(Document extract):

-------------------------

My parallel music lives existed rather exclusively of each other for the first two years. Adding to the fact that my trumpet teacher taught from the orchestral and operatic traditions and was not interested in much “new” music, I was not yet skilled enough at trumpet to write myself any new compositions. I wrote acoustic chamber pieces for my friends who were interested, and enjoyed several relatively well-received premieres. This eventually led to an opportunity to compose a concert opener for the GVSU Symphony Orchestra during my third year.
As a Junior, I also made my way into the trumpet studio’s top trumpet quintet, whose primary annual assignment was to play at the National Trumpet Competition in Fairfax, which it had won first place at in its two previous visits. It was at this time that my double life as a trumpeter/composer started to break. The more engaged I became with classical trumpet performance, the more frustrated I became with the orchestral tradition and its seemingly obstinate nature. I grew unhappy with the stress of playing music to win [prizes or jobs], feeling guilty every time I was outside of the practice room, and most of all, feeling unmusical. I could not find any satisfaction in playing the same pieces that had been being played perfectly by thousands of musicians for hundreds of years, nor did I enjoy competing in a system that only valued particular interpretations of particular dead composers. That world was at a standstill, and I wanted to run away before it was too late.

-------------------------

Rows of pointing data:
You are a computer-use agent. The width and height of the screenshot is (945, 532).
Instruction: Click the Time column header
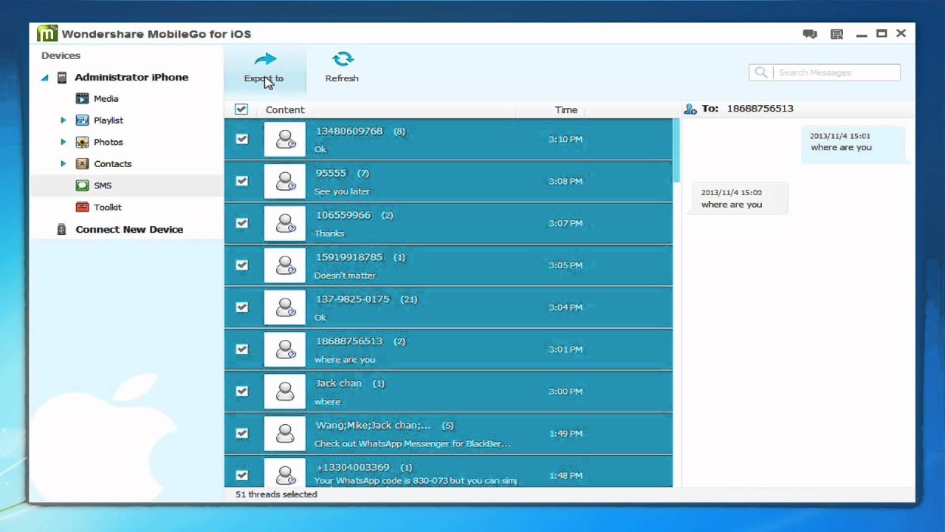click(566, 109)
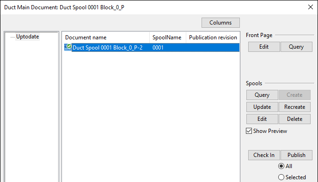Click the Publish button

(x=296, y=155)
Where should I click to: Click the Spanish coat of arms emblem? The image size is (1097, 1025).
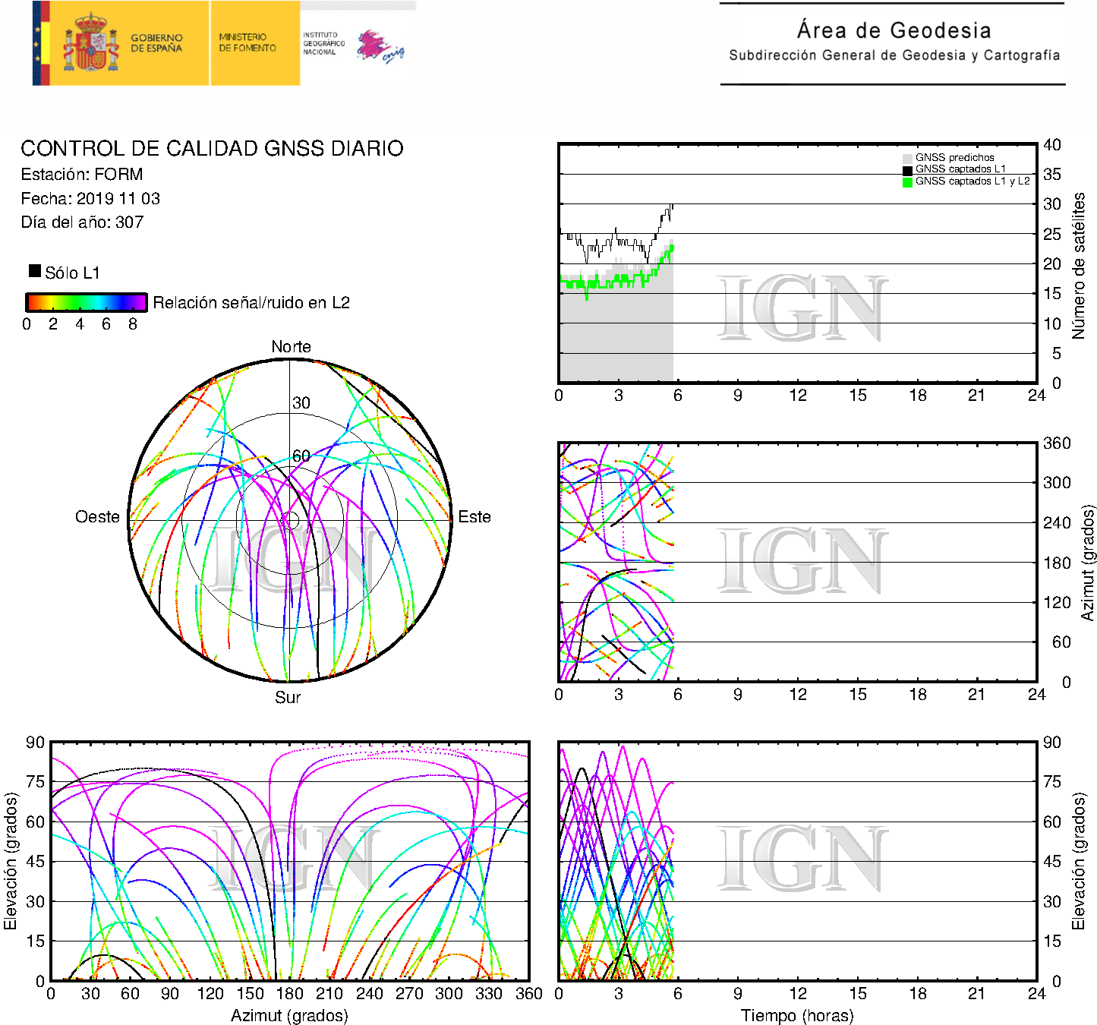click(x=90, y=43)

-------------------------

(Actions to take):
A) Write out the passage of the essay about trumpet and composition from "My parallel music" to "my third year.".
B) Summarize the essay about trumpet and composition in two sentences.

(Task answers):
A)
My parallel music lives existed rather exclusively of each other for the first two years. Adding to the fact that my trumpet teacher taught from the orchestral and operatic traditions and was not interested in much “new” music, I was not yet skilled enough at trumpet to write myself any new compositions. I wrote acoustic chamber pieces for my friends who were interested, and enjoyed several relatively well-received premieres. This eventually led to an opportunity to compose a concert opener for the GVSU Symphony Orchestra during my third year.

B) For the first two years, the writer's trumpet playing and composing stayed largely separate, and chamber pieces written for friends eventually led to a chance to compose a concert opener for the GVSU Symphony Orchestra in the third year. After joining the studio's top trumpet quintet as a Junior, the writer grew frustrated with the orchestral tradition, unhappy with playing to win and feeling unmusical, and wanted to run away from that world.